- _Description of the task_: Every line below is to be set down again exactly; any image stays out.

- _Data for processing_:
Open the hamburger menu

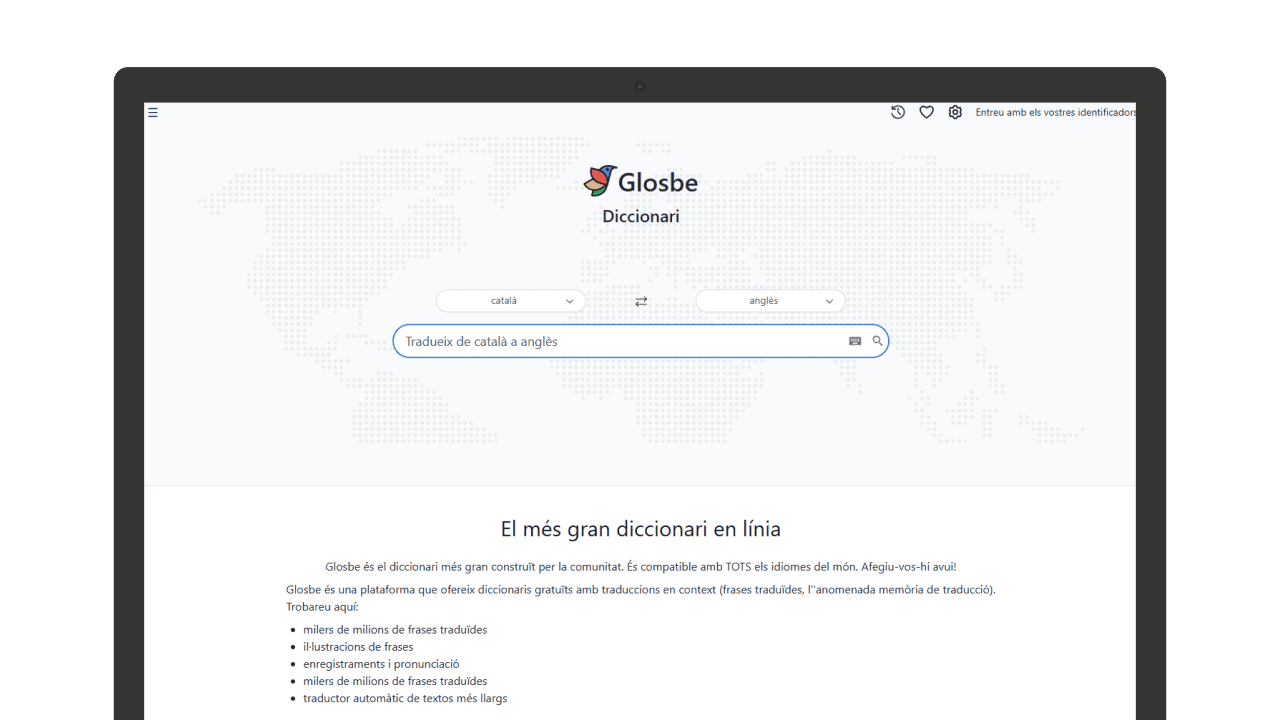pyautogui.click(x=153, y=113)
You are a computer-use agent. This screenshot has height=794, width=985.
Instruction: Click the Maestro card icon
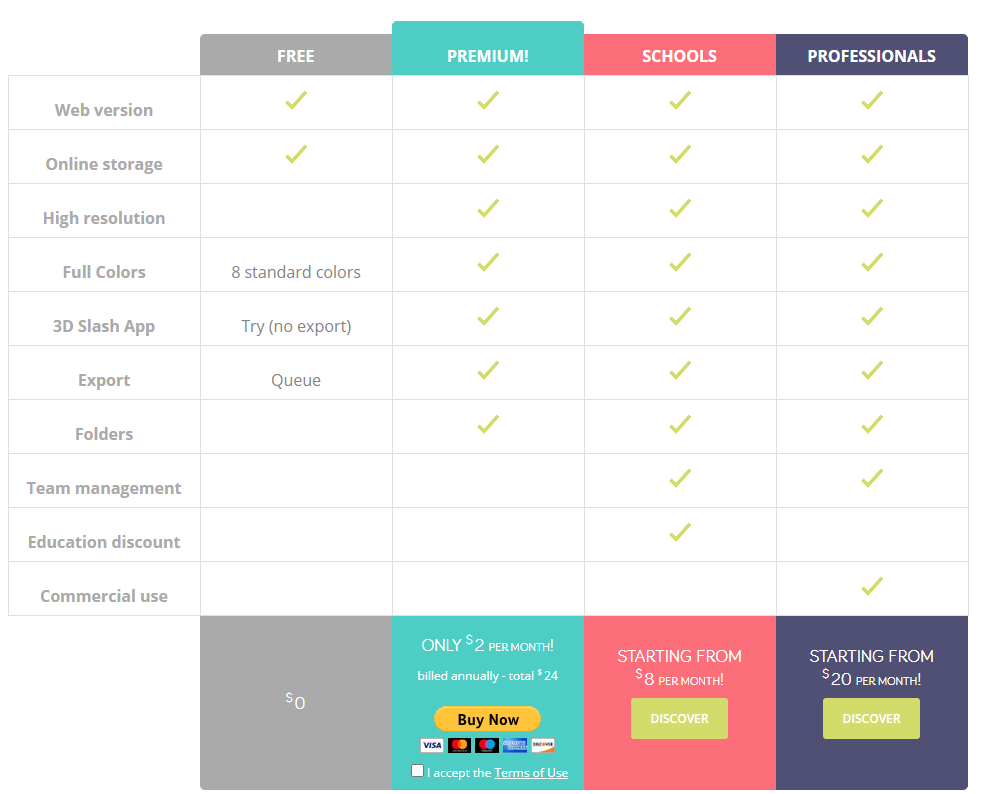487,745
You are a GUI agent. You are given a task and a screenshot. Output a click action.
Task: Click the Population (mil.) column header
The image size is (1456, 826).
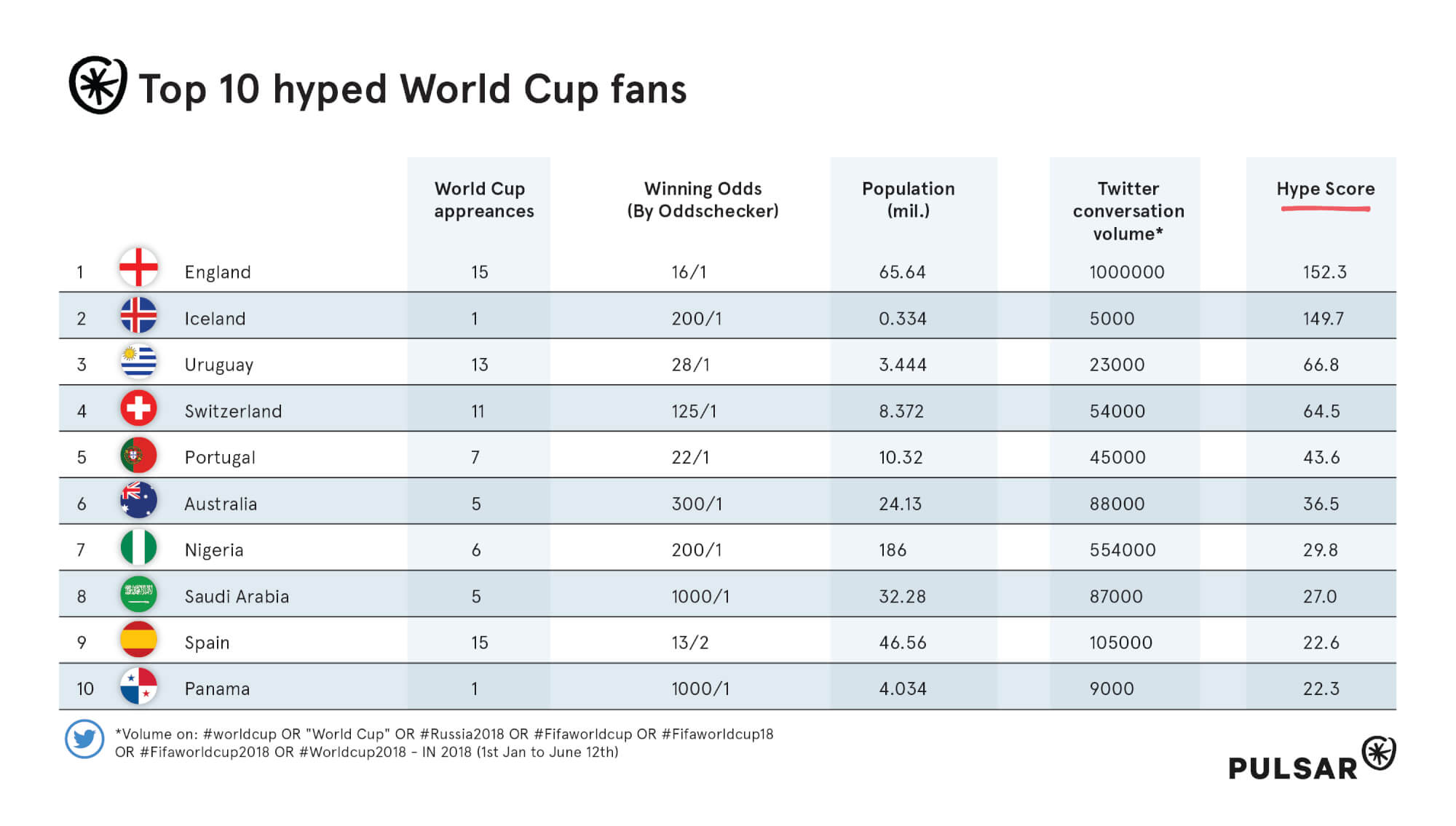point(908,200)
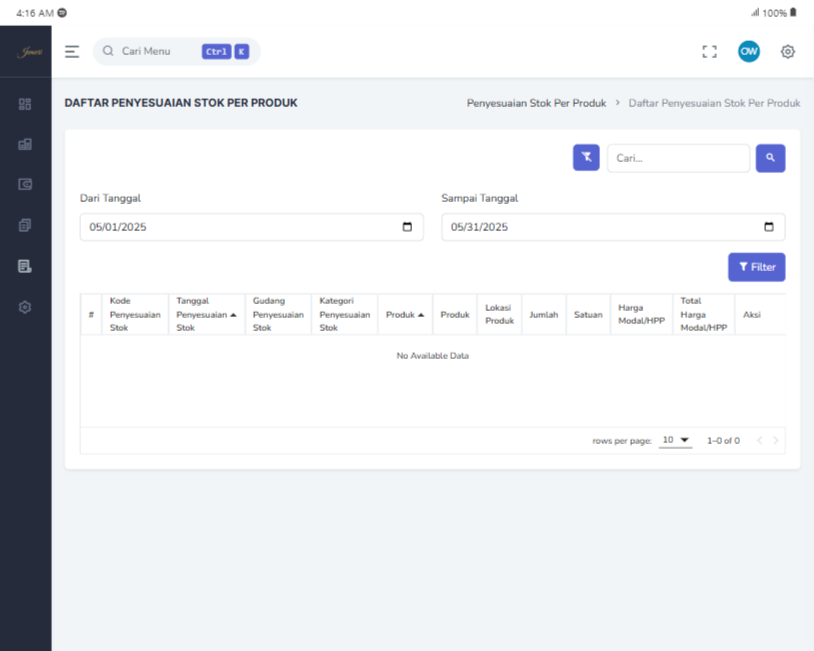Screen dimensions: 814x651
Task: Open the buildings icon in sidebar
Action: click(25, 144)
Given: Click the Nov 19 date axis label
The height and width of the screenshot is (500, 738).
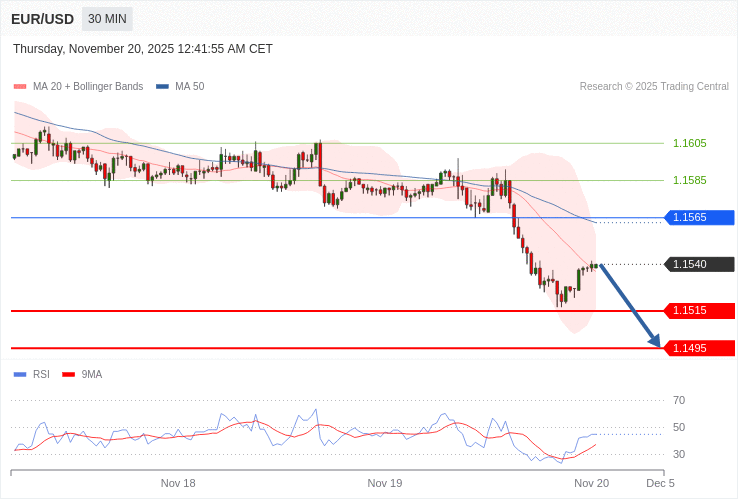Looking at the screenshot, I should point(385,483).
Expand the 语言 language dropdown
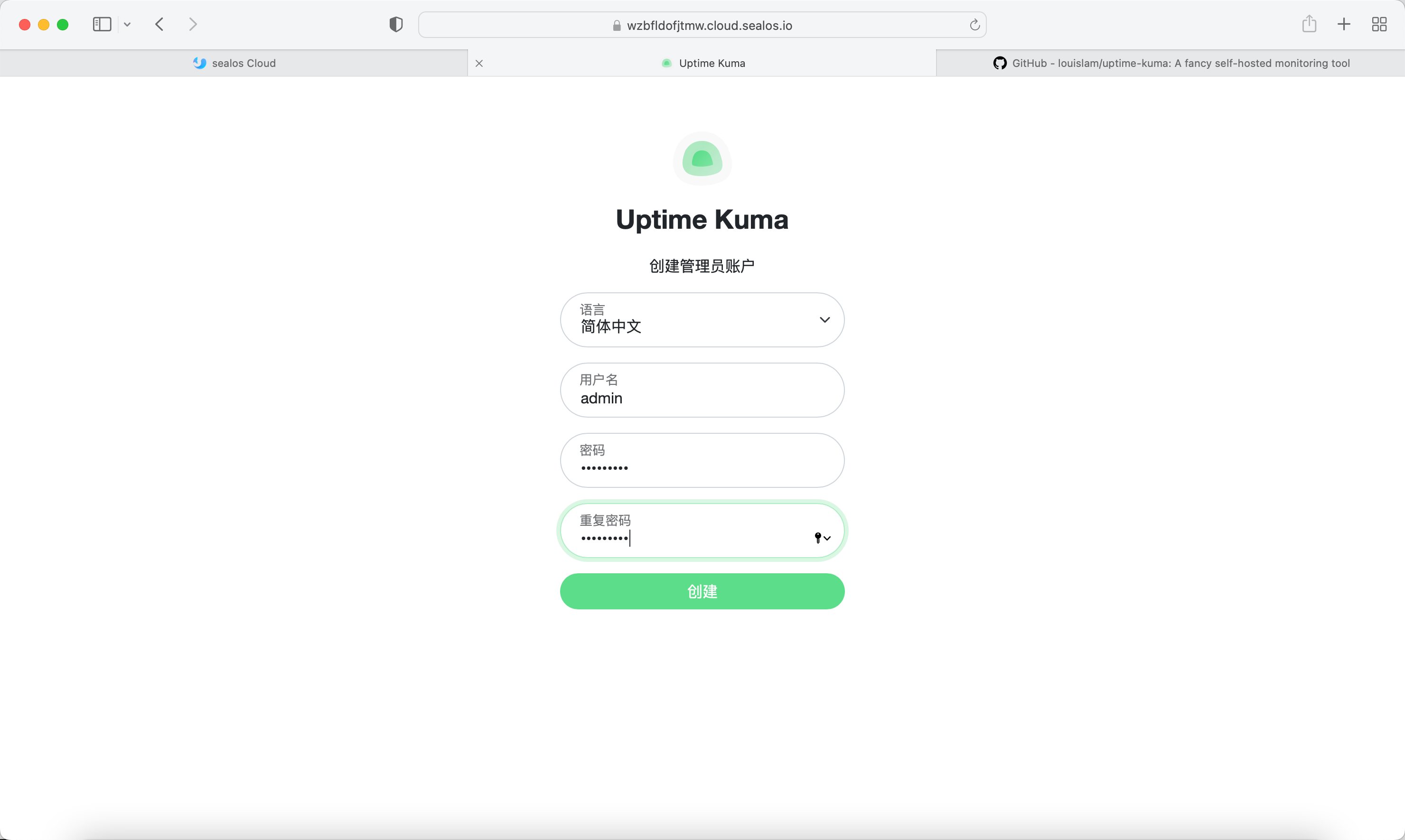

- _Answer section_:
Open the hamburger menu

pyautogui.click(x=153, y=113)
You are a computer-use agent. This screenshot has height=794, width=985.
Instruction: Click the Maestro card icon
487,745
You are a GUI agent. You are given a task and a screenshot. Output a click action.
Task: Click the Population (mil.) column header
The image size is (1456, 826).
point(908,200)
Screen dimensions: 814x651
Task: Open the buildings icon in sidebar
Action: click(25, 144)
Given: Click the Nov 19 date axis label
The height and width of the screenshot is (500, 738).
Looking at the screenshot, I should point(385,483).
Expand the 语言 language dropdown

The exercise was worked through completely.